◆ SOURCE DOCUMENT
********************
# The necessity of storing corked bottles on their side a busted myth?



## Jim Welch (Aug 7, 2019)

I just read an article that quotes a *Dr. Miguel Cabral, Amorim’s director of R&D,*
as saying that corked wines do not have to be stored on their sides. He says it is a myth the corks will dry out due to the nearly 100% humidity present in the headspace! The article goes so far as quoting him as saying this common belief is “bulls**t”!!

Amorim is one of the biggest manufacturers of corks btw, according to my not extensive research.

Has anyone heard this?
What say ye?

It seems to make perfect sense to me, if true it would make storing wines for me much simpler since I went on, for me at least, a wine making bender this year! And I live in a relatively small house.


----------



## 1d10t (Aug 7, 2019)

Some interesting comments that seem to debunk the debunking.
/https://www.thedrinksbusiness.com/2018/06/storing-wine-on-its-side-is-bullsht-says-scientist/


----------



## Jim Welch (Aug 7, 2019)

Yes, I read many of those comments but it seems to me they are almost all, if not completely all, anecdotal! I am presuming a person that holds a PhD. would only cite scientific, controlled experiments. As at lest one of those comments mentions cork size and quality MUST (emphasis added) be taken into account. Now I’m not saying one side or the other of this issue is correct but this practice of storing bottles on their side surely dates to far before the scientific age of rigorously controlled experiments.


----------



## cmason1957 (Aug 7, 2019)

The results quoted in the article appeared to be from a sample size of 2 bottles. I find it really hard to believe any conclusions on that kind of sample size.


----------



## 1d10t (Aug 7, 2019)

Jim Welch said:


> Yes, I read many of those comments but it seems to me they are almost all, if not completely all, anecdotal! I am presuming a person that holds a PhD. would only cite scientific, controlled experiments. As at lest one of those comments mentions cork size and quality MUST (emphasis added) be taken into account. Now I’m not saying one side or the other of this issue is correct but this practice of storing bottles on their side surely dates to far before the scientific age of rigorously controlled experiments.
********************
◆ GOAL 1
Please copy out the rows, everything from the first one down to the row containing "Idea Generation (906, 287)", matching them character for character.
The thread and the rows have nothing to do with each other.
********************
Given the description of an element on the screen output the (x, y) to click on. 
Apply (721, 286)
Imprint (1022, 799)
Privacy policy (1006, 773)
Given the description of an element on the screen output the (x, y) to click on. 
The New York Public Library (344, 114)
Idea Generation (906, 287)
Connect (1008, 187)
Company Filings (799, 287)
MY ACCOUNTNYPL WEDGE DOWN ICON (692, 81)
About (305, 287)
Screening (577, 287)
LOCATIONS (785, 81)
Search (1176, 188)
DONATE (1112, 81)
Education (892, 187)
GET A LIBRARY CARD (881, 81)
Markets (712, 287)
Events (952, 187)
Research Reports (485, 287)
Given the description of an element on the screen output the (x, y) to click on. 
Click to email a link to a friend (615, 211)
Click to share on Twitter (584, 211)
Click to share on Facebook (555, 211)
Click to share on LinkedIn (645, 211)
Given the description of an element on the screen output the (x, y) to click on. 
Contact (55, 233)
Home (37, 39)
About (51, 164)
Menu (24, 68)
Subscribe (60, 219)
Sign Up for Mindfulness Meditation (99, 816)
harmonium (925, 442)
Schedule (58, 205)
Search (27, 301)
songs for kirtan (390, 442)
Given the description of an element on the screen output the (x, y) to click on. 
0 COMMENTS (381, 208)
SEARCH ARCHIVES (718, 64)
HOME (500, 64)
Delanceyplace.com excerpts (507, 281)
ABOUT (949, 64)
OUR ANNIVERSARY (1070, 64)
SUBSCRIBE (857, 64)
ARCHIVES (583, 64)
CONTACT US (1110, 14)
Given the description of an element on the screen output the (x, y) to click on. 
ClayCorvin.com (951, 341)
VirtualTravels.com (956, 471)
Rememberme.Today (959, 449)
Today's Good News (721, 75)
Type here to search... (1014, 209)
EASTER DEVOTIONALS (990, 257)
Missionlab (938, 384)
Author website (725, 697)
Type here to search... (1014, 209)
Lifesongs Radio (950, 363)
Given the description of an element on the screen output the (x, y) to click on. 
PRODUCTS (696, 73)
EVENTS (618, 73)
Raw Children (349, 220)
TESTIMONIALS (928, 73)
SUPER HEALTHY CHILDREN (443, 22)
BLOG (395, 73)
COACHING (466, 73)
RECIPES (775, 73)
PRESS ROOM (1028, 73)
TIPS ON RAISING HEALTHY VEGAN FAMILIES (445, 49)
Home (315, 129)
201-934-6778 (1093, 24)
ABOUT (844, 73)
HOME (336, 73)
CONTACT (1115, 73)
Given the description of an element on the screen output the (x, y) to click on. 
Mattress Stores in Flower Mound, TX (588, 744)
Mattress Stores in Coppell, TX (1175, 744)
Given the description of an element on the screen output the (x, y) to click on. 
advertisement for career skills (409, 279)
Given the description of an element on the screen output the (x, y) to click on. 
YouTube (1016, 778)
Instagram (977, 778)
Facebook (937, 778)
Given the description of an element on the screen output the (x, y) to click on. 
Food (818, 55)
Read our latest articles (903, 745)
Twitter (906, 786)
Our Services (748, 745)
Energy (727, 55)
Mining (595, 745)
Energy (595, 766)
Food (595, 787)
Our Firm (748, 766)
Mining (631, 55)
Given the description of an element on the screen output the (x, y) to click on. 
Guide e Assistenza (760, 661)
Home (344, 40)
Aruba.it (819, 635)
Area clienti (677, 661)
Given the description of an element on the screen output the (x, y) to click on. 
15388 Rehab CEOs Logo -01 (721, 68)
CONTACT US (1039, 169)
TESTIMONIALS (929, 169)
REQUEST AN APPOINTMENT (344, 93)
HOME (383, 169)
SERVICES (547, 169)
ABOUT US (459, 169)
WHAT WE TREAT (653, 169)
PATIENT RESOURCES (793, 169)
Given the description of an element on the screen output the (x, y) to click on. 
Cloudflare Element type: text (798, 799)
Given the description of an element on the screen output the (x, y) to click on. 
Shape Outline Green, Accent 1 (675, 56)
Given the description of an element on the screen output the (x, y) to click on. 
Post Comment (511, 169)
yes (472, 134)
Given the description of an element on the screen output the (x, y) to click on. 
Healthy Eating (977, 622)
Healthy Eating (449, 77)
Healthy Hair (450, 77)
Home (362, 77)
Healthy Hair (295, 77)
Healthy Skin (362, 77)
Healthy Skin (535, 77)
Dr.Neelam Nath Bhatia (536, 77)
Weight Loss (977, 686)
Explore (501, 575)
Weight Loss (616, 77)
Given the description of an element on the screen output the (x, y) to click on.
********************
◆ GOAL 2
Decide whether each statement agrees with the thread on storing corked bottles, answering yes or no and quoting the words from the thread that settle it.
(a) cmason1957 says the results in the article seem to come from a sample of two bottles.
(b) Jim Welch says he lives in a large house.
(c) Dr. Miguel Cabral is described as Amorim's director of marketing.

◆ RESULT 1
Given the description of an element on the screen output the (x, y) to click on. 
Apply (721, 286)
Imprint (1022, 799)
Privacy policy (1006, 773)
Given the description of an element on the screen output the (x, y) to click on. 
The New York Public Library (344, 114)
Idea Generation (906, 287)

◆ RESULT 2
(a) Yes: "The results quoted in the article appeared to be from a sample size of 2 bottles."
(b) No: "And I live in a relatively small house."
(c) No: "Amorim’s director of R&D"